The chronicle of Robert Lindsay of Pitscottie says that Murray was summoned for "ane paintted wreitting with ane marmaidden with ane crowne on hir heid", and then "passed his way". Two contemporary sketches of the mermaid and hare device were sent to England and remain in The National Archives. The design includes emblems drawn from Claude Paradin's Devises Heroïques. A circle of daggers implies that Bothwell awaits divine punishment.

Bothwell made a challenge to fight any accusers after his acquittal of Darnley's murder, and put his challenge on the door of St Giles. John Knox referred to this as Bothwell's "Rodomontade", a reference to Rodomonte in Orlando Furioso who fought the groom at a wedding. Knox says that Murray accepted but did not make his name known. There was no single combat. Bothwell subsequently married Mary.

At the battle of Carberry Hill in June 1567, Bothwell offered single combat to any of the Confederate Lords. William Kirkcaldy of Grange accepted the challenge, but Bothwell would not fight him because of his low status. He also refused to fight James Murray of Pardewis, and was reluctant to fight Lord Lindsay. Mary announced there would be no single combat and surrendered.

James Murray was made Edinburgh's customs official in August 1567, replacing James Curle. He is sometimes confused with James Murray, brother of the laird of Polmaise, who became Master of the Wardrobe to James VI.

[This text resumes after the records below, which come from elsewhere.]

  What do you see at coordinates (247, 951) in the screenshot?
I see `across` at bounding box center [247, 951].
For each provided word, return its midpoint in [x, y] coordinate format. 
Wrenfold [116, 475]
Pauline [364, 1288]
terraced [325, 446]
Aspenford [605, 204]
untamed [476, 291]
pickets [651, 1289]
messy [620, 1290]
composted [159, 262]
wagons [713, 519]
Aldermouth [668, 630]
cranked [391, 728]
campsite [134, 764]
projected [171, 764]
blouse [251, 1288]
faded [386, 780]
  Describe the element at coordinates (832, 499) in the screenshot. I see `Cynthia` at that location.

In 1580, he delivered jewels belonging to his sister the Countess of Mar to John Sutherland. She wanted them to reset for the wedding of her son John Erskine in October. In August 1584, Parliament declared him a traitor for taking part in the "treasonable attempt at Stirling".

== Marriages ==
James Murray first married Marion Preston, a daughter of Simon Preston of Craigmillar Castle.

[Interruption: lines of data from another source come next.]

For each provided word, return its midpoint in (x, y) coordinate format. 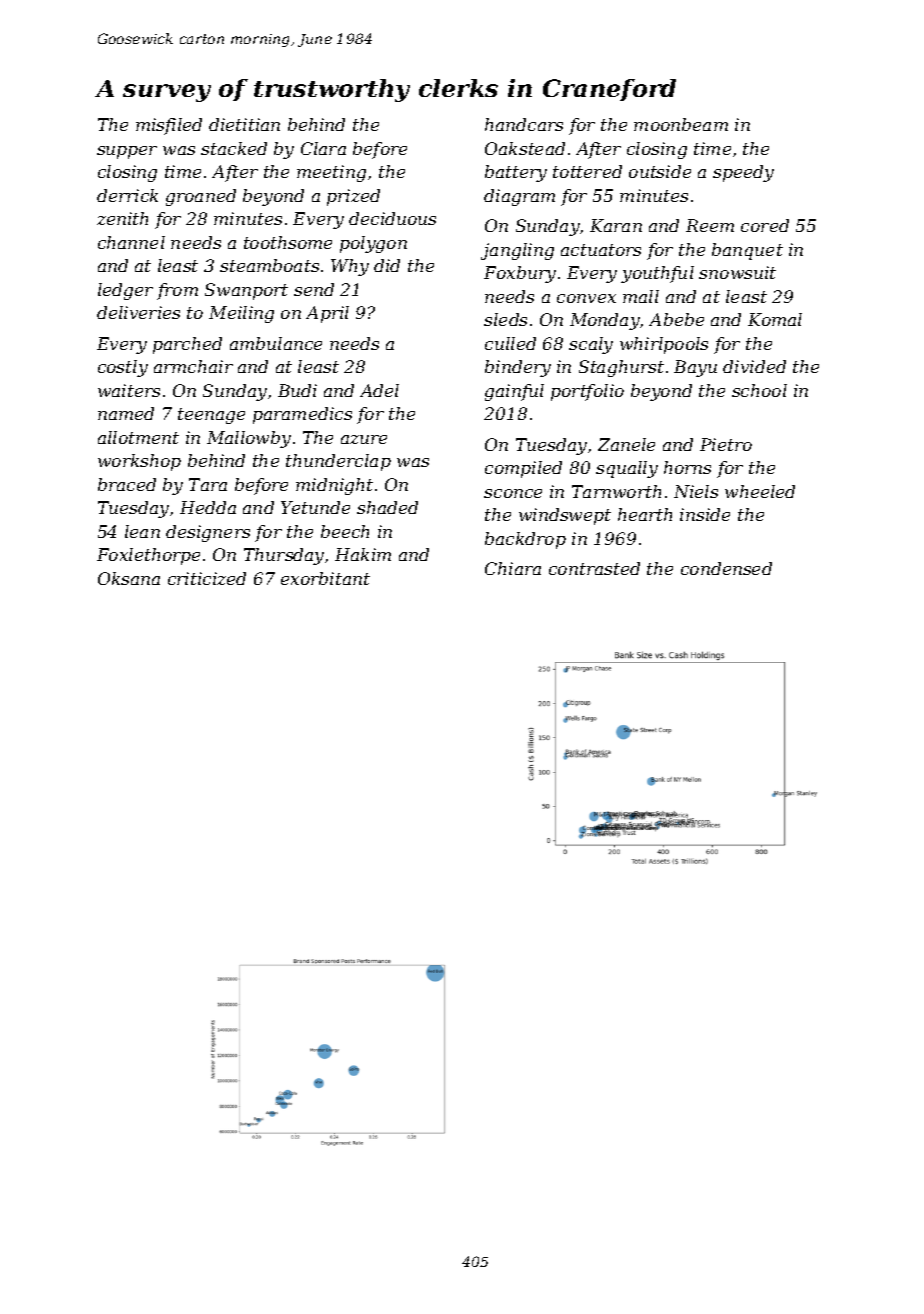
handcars (524, 124)
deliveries (138, 312)
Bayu (695, 368)
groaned (201, 197)
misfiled (169, 126)
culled (510, 343)
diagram (519, 197)
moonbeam (681, 124)
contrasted (594, 568)
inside (705, 514)
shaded (387, 507)
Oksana (129, 578)
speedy (743, 173)
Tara (208, 484)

His second wife was Anna or Annas Lindsay. After his death in 1592, she married William Melville, Lord Tongland.

In April 1591, James Murray came to the Place of Gask and was a witness to the marriage contract of his niece Lilias Murray and John Grant of Freuchie (d. 1622). The wedding was celebrated at Tullibardine or Gask in June. James VI attended and participated in a masque in special costume.

James Murray died in September 1592. His heirs were his sons John and Patrick Murray of Pardewis. His daughter Jean Murray was contracted to marry Alexander Lindsay of Canterland in Marykirk, a son of David Lindsay of Edzell.

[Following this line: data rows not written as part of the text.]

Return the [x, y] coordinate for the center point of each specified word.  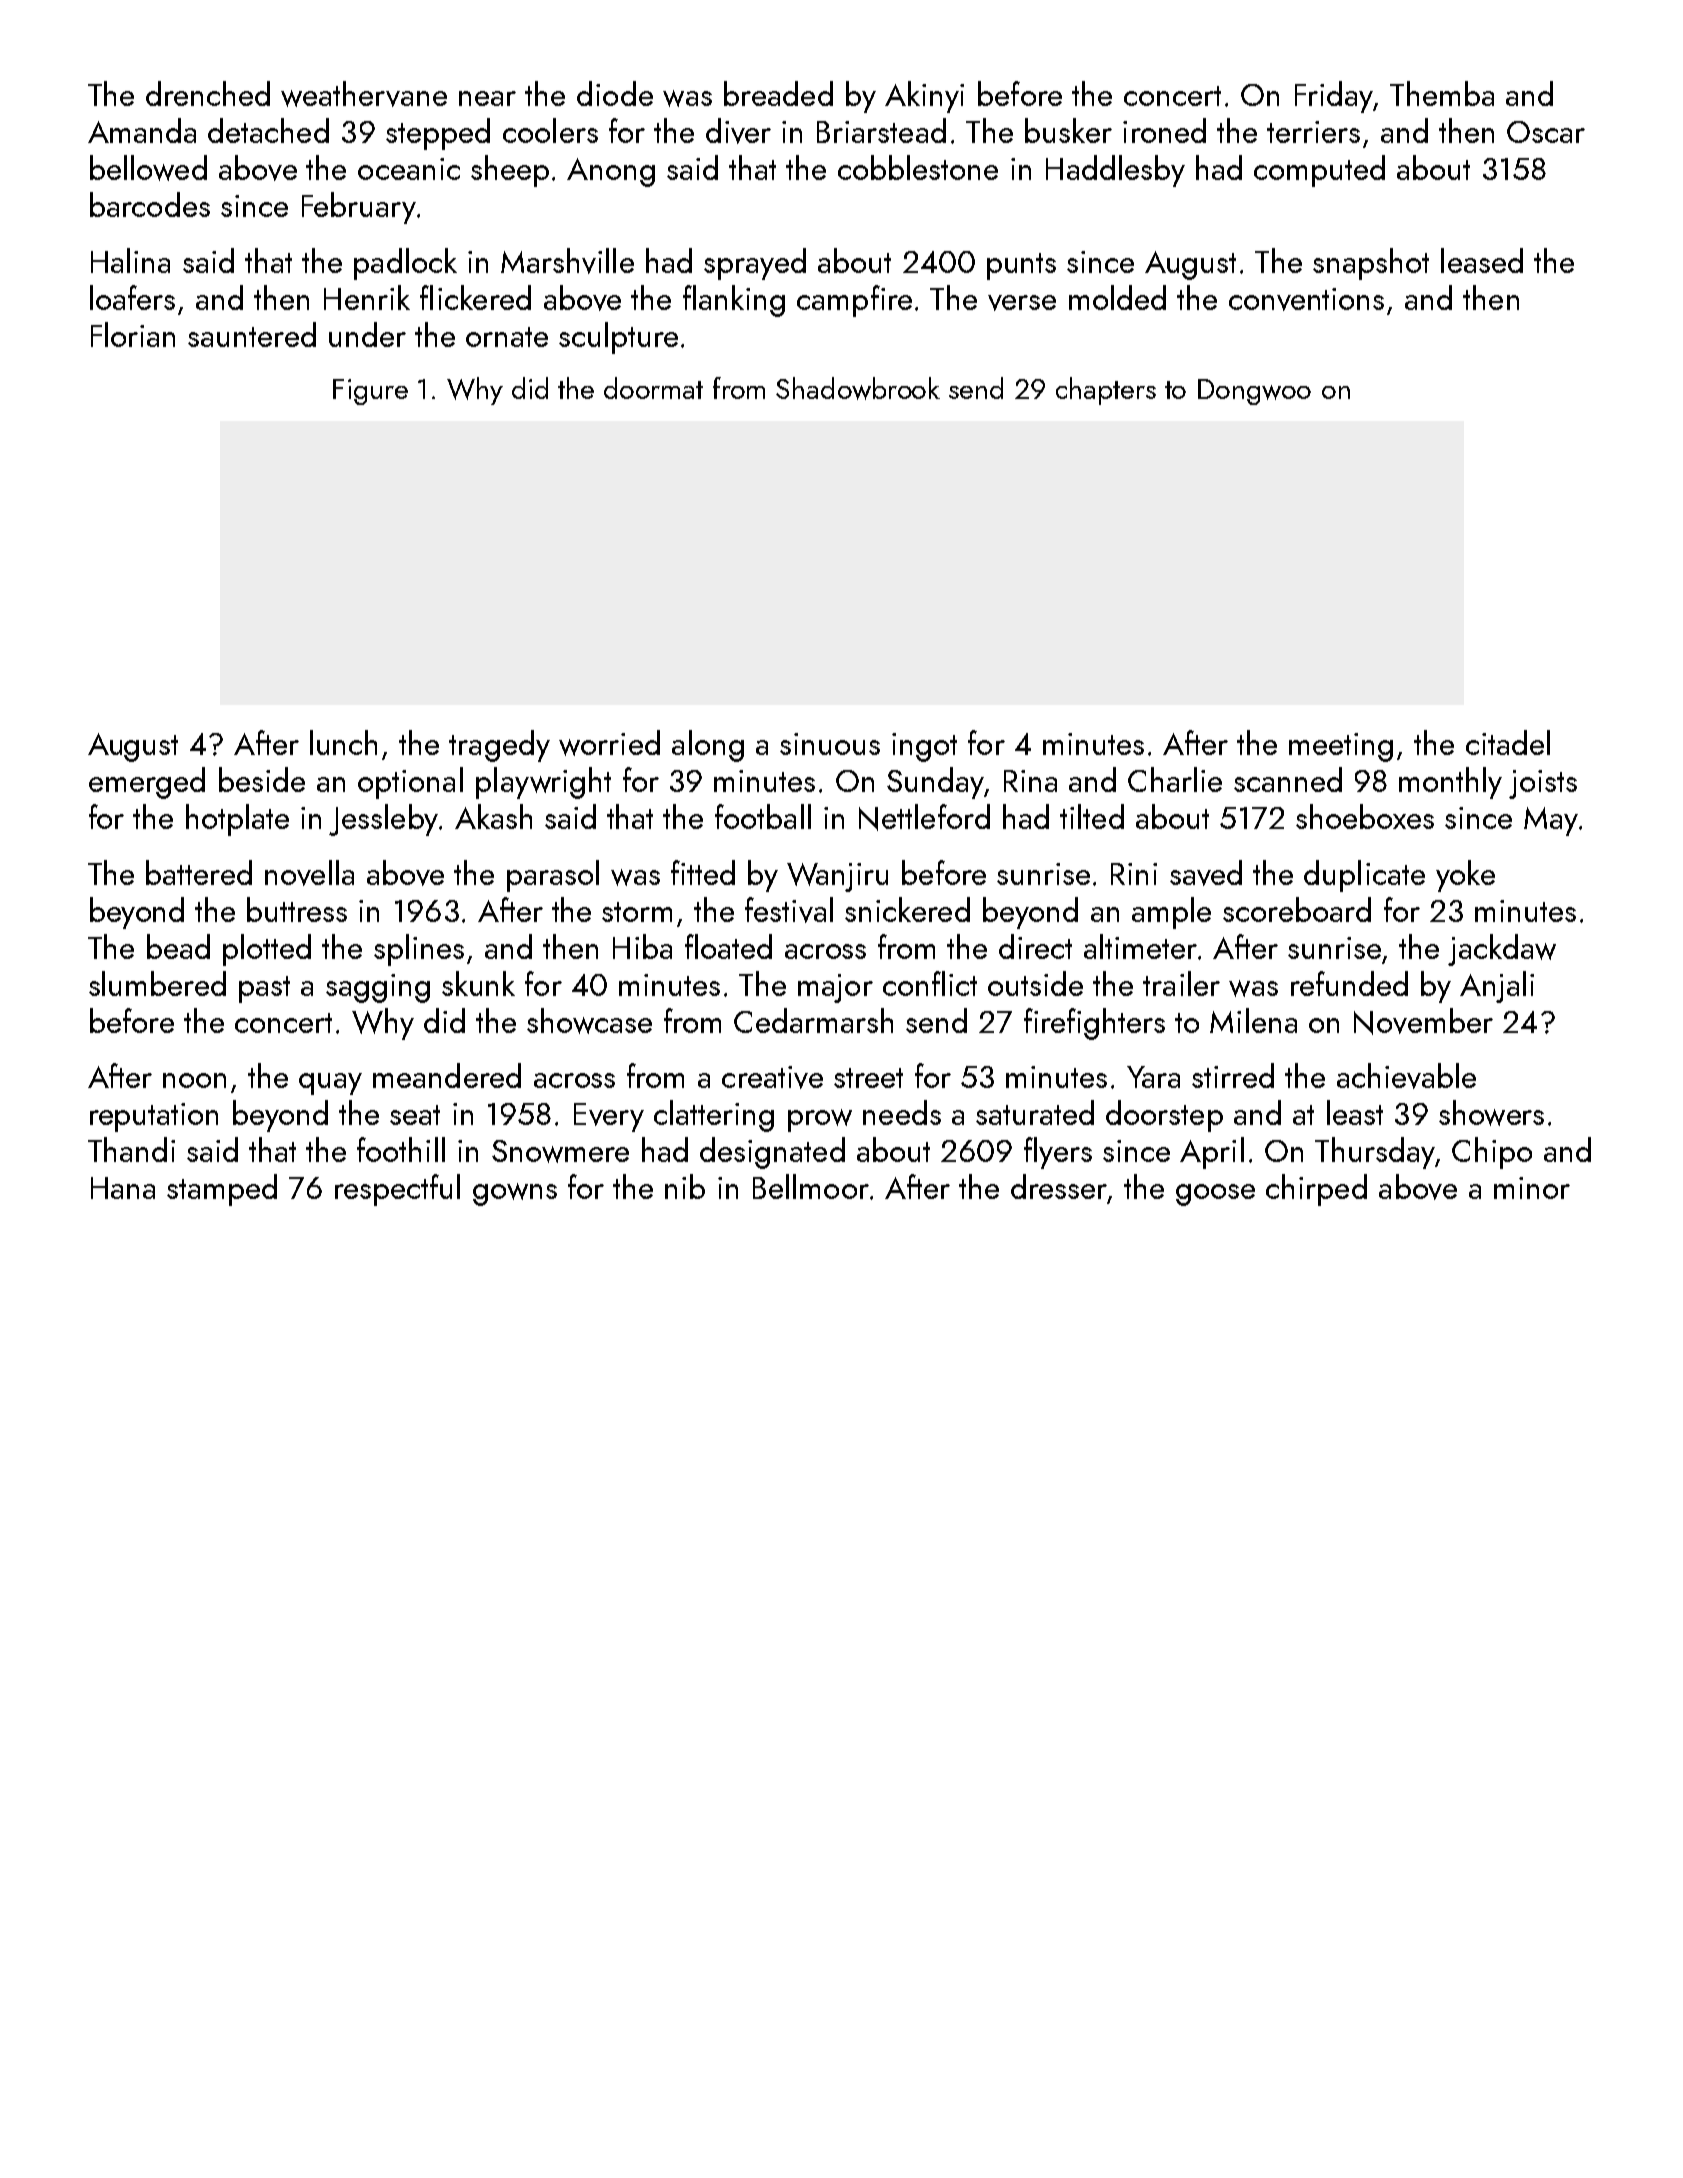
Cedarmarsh [813, 1020]
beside [262, 779]
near [487, 98]
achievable [1406, 1076]
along [708, 746]
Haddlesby [1115, 171]
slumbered [157, 983]
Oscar [1546, 132]
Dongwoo [1254, 392]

Pardewis was in Fife near Limekilns, which also belonged to James Murray, and in 1593 was included in the dower lands of Dunfermline Abbey granted to Anne of Denmark. Pardewis was also known as "Brumhill" in the 16th century, and a nearby property is now called "Broomhall". An artificial mound or motte is called the "Perdieus Mount". Murray and his wife also held Dunnygask near Dunfermline and other former Abbey properties, as tenants of the Queen.